Stored data
+++++

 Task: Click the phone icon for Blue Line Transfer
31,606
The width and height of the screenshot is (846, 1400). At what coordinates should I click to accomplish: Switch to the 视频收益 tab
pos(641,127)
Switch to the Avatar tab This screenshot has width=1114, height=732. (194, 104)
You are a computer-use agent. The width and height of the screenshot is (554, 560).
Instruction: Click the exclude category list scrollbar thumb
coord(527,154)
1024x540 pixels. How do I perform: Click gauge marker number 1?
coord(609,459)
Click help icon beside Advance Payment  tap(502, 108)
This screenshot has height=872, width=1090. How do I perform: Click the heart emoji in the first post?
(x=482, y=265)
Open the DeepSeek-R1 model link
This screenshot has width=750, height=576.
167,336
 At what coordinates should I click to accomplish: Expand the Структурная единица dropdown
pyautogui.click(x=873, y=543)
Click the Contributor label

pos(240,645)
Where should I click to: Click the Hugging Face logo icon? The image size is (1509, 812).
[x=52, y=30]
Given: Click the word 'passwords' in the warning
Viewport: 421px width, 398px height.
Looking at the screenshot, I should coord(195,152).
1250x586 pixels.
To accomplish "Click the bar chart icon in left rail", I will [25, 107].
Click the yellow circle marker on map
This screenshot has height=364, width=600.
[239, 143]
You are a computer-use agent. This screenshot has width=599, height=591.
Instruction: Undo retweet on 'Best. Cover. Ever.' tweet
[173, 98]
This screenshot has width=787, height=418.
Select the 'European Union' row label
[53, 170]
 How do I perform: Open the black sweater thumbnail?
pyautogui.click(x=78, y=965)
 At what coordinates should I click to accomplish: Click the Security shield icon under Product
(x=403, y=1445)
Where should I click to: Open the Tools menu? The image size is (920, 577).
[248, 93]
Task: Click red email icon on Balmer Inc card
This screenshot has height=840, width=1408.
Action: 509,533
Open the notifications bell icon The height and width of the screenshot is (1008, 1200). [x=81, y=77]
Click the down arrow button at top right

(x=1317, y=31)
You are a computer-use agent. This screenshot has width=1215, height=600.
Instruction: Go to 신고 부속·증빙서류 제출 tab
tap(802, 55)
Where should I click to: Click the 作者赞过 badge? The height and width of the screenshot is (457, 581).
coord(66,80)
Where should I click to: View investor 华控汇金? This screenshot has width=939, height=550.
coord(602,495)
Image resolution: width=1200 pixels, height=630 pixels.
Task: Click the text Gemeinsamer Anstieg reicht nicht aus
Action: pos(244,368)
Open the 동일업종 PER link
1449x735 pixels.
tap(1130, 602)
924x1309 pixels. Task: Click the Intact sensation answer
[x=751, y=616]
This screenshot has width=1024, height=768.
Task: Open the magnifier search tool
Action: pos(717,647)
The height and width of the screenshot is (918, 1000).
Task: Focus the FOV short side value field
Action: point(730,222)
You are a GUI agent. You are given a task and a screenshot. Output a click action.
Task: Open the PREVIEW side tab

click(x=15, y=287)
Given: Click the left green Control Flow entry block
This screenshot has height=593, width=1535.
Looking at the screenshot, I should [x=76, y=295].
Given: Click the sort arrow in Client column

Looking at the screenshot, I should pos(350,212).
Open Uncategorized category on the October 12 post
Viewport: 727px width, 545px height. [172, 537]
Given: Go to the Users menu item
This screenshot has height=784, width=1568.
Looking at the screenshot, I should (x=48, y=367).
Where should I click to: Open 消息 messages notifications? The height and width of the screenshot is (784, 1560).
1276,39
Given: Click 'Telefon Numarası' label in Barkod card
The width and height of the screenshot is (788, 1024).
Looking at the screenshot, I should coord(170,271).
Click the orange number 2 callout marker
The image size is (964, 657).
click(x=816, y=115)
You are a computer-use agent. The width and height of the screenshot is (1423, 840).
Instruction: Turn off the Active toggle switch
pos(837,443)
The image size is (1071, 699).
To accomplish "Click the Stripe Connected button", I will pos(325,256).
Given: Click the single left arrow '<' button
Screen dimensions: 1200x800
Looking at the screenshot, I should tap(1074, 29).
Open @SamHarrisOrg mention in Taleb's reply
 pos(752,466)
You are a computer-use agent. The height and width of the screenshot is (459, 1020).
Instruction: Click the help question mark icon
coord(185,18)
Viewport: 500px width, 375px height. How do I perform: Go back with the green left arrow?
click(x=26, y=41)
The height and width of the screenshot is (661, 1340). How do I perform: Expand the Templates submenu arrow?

+++++

Exercise directions
Tally up the lines of the data above where the string "card" appears, and give only the count.

Written answer
2